*** Begin section ***

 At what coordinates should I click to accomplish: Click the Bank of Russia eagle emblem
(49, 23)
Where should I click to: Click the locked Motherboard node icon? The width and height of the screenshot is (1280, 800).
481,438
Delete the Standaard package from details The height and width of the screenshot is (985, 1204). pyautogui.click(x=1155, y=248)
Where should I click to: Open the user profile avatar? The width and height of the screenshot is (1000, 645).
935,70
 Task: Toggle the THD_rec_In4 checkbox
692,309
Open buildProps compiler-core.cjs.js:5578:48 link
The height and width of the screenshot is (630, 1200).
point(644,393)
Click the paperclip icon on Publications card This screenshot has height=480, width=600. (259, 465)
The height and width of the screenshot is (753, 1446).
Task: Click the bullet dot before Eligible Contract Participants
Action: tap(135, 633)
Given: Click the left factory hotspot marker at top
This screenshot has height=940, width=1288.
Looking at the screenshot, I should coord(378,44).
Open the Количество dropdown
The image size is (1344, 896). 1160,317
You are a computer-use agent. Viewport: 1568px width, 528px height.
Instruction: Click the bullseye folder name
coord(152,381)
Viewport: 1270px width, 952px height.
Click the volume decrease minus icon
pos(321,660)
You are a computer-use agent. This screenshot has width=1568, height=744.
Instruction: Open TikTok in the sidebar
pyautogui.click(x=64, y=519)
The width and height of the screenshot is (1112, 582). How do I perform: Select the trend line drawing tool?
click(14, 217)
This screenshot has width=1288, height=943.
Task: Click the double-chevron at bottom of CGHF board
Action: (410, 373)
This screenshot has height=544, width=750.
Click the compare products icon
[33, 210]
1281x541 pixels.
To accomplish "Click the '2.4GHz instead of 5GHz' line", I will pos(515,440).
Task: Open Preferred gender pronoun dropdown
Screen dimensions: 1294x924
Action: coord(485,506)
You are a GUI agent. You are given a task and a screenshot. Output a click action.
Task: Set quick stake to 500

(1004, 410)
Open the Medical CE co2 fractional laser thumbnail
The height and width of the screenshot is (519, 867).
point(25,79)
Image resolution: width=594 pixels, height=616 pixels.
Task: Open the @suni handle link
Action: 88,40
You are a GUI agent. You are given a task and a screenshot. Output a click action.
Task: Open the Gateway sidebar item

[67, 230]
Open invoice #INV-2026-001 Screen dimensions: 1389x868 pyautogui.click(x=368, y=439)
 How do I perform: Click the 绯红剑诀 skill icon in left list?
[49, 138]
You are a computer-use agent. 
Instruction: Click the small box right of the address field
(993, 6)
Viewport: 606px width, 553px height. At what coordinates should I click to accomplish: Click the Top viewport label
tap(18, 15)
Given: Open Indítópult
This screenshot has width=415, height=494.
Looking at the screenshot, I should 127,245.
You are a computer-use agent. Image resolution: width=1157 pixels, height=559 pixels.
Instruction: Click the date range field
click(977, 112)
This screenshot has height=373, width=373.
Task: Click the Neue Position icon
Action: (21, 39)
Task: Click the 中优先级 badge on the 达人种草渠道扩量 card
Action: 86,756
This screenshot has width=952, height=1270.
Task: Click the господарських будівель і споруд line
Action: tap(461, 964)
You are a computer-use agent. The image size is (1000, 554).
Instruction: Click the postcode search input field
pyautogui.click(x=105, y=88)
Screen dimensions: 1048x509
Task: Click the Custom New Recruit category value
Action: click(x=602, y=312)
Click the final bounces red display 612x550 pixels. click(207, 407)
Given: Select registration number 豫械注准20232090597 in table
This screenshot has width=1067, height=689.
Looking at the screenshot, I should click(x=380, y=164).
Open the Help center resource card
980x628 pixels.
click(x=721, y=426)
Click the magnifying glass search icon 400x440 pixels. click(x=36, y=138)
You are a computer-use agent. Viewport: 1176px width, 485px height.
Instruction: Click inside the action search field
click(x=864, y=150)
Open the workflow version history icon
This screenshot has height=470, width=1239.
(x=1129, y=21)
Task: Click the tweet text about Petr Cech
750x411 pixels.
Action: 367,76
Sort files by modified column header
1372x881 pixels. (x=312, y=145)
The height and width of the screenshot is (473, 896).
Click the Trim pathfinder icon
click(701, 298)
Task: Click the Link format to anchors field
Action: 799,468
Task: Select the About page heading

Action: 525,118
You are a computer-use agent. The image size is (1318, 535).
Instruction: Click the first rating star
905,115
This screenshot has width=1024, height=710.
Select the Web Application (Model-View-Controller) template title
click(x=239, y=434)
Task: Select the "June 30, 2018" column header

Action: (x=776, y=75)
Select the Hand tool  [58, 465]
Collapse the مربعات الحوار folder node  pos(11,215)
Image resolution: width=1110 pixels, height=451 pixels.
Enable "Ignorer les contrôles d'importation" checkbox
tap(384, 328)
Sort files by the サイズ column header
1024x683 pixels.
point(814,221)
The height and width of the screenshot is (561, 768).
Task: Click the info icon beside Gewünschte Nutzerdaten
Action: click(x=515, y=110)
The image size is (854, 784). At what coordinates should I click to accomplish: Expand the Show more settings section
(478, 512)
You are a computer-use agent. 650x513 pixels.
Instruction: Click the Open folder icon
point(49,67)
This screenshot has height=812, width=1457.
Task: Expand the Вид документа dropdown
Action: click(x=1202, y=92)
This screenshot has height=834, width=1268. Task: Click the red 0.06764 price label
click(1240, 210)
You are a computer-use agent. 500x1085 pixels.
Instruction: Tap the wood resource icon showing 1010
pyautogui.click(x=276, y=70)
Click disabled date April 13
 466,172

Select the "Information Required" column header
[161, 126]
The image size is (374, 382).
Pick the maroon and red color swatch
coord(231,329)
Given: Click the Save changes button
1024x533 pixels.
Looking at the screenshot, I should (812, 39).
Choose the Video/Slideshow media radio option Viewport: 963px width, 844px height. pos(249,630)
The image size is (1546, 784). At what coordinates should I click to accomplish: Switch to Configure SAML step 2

*** End section ***

What to produce
Copy every line of the material in which the word "computer" occurs.

Answer box
You are a computer-use agent. Viewport: 1568px width, 528px height.
You are a computer-use agent. This screenshot has width=1568, height=744.
You are a computer-use agent. 
You are a computer-use agent. Image resolution: width=1157 pixels, height=559 pixels.
You are a computer-use agent. The image size is (1000, 554).
You are a computer-use agent. Viewport: 1176px width, 485px height.
You are a computer-use agent. The image size is (1318, 535).
You are a computer-use agent. 650x513 pixels.
You are a computer-use agent. 500x1085 pixels.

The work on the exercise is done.